ZAGALA
Yo amé a la zagala, más que por sus
atributos físicos, ciertamente pródigos, por la exquisita espiritualidad que
brotaba, cual río crecido, de todo su ser, el esplendor de su aura y la
claridad de su verbo magnífico.
Íbamos al río, amada, cuantas veces nos placía para escuchar, siempre
sorprendidos y maravillados, el melodioso cánticos que los pájaros de todos los
colores ofrendaban al líquido elemento, saciada ya su sed; el ruido de cristal
que anunciaba el infinito paso del agua por el empedrado y arenoso camino; el
rumor del viento, suave como el algodón, y el eco de nuestras voces al chocar,
altaneras, contra la cercana montaña.
Ese río, amada, del que tantas veces te he hablado, no es producto de mi
poética inspiración, como lo es la zagala, o como lo eres tú. Tampoco es el
bello recuerdo de un sueño que quise eternizar.

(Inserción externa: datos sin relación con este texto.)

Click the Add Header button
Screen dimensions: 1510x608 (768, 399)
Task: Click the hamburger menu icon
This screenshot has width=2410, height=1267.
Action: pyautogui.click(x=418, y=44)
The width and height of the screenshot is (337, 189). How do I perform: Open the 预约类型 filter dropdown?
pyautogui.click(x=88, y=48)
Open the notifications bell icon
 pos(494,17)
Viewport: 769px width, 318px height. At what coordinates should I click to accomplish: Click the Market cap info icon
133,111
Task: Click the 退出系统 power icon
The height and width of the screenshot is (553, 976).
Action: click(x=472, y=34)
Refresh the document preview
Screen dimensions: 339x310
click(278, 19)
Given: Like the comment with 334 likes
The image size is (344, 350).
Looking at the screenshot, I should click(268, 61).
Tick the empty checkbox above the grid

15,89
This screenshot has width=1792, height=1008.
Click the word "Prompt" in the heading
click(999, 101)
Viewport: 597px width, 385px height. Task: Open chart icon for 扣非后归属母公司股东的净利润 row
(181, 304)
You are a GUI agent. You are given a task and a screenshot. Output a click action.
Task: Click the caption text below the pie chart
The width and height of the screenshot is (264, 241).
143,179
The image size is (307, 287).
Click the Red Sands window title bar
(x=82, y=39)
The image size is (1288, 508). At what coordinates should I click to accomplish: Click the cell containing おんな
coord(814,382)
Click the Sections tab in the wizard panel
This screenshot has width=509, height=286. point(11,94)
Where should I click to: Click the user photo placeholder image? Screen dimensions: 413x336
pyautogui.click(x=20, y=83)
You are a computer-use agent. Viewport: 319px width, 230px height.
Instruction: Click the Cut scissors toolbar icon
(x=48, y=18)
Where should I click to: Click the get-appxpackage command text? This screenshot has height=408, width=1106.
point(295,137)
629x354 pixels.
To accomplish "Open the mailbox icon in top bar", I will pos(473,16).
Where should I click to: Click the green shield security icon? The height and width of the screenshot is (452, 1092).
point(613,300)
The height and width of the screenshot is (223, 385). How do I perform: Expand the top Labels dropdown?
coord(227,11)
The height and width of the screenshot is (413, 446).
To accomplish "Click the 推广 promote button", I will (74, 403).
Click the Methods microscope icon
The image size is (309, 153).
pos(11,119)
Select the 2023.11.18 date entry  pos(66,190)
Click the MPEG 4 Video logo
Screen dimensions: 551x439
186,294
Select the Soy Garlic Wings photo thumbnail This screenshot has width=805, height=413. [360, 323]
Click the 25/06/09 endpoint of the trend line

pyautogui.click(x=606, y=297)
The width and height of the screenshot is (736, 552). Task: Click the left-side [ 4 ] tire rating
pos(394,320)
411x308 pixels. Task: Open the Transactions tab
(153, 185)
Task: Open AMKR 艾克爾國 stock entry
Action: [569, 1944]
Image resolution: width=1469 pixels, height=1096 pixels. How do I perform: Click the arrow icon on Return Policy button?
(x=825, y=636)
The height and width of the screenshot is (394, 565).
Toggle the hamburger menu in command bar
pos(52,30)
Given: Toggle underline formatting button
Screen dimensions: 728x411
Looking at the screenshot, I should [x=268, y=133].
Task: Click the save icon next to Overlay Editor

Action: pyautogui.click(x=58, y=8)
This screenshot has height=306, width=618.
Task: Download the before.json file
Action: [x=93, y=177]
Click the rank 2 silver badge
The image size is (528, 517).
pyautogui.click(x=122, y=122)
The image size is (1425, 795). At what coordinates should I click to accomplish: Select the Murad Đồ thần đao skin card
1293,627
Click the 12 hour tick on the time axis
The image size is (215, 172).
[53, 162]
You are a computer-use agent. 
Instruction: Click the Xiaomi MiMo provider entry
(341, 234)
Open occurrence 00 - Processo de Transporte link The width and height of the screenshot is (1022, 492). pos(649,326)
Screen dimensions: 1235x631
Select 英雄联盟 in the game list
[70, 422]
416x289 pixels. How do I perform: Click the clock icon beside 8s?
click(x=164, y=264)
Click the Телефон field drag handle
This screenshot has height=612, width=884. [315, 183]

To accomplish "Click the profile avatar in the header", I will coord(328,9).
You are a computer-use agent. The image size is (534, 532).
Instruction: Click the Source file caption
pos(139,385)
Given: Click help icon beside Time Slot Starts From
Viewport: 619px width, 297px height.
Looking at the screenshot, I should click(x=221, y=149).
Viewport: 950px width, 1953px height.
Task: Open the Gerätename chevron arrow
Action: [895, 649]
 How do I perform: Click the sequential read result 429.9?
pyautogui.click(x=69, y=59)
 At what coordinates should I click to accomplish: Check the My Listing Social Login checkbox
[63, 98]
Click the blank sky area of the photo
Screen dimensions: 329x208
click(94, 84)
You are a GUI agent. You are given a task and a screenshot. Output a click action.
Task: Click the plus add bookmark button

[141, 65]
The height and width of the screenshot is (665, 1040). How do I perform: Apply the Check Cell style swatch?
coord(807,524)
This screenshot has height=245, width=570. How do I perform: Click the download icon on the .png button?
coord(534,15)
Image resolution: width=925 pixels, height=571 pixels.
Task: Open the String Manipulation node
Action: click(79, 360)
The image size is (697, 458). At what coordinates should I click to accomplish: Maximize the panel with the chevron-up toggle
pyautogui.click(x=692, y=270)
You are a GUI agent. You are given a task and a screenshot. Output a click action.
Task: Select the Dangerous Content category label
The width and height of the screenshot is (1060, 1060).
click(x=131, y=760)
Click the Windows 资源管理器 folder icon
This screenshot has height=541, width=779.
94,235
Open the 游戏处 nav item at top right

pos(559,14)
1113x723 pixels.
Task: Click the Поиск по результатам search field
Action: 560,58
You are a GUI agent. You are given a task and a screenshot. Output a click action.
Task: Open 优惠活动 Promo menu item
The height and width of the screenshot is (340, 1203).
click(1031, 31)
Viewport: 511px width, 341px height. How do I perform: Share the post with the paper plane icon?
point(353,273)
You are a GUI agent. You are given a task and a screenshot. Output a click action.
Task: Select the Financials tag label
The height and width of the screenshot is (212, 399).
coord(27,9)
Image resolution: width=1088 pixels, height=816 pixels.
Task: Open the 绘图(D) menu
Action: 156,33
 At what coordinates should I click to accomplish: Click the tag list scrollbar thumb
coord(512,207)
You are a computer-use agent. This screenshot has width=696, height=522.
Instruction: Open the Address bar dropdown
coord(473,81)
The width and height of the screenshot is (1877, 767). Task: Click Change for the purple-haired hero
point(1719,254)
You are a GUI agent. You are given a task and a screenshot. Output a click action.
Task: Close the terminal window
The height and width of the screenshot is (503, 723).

Ese río es real y plenó de ventura mi ya lontana infancia y parte de mi
adolescencia, y en mi madurez es un canal de comunicación que vincula, con
asombrosa precisión, lo pasado y lo presente. Está en Marabal, el pueblo que me
parió hace muchas lunas.
¿Sabes qué, amada? De mis primeros años de vida, aquellos donde lo único que
conceptúo relevante es la ingenuidad de niño campesino, sólo salvaría, si
pudiera hacerlo, la parte que compartí con el río, pues su elocuente mudez
sirvió de aliciente, sin comprenderlo entonces, a mis pequeñas penas.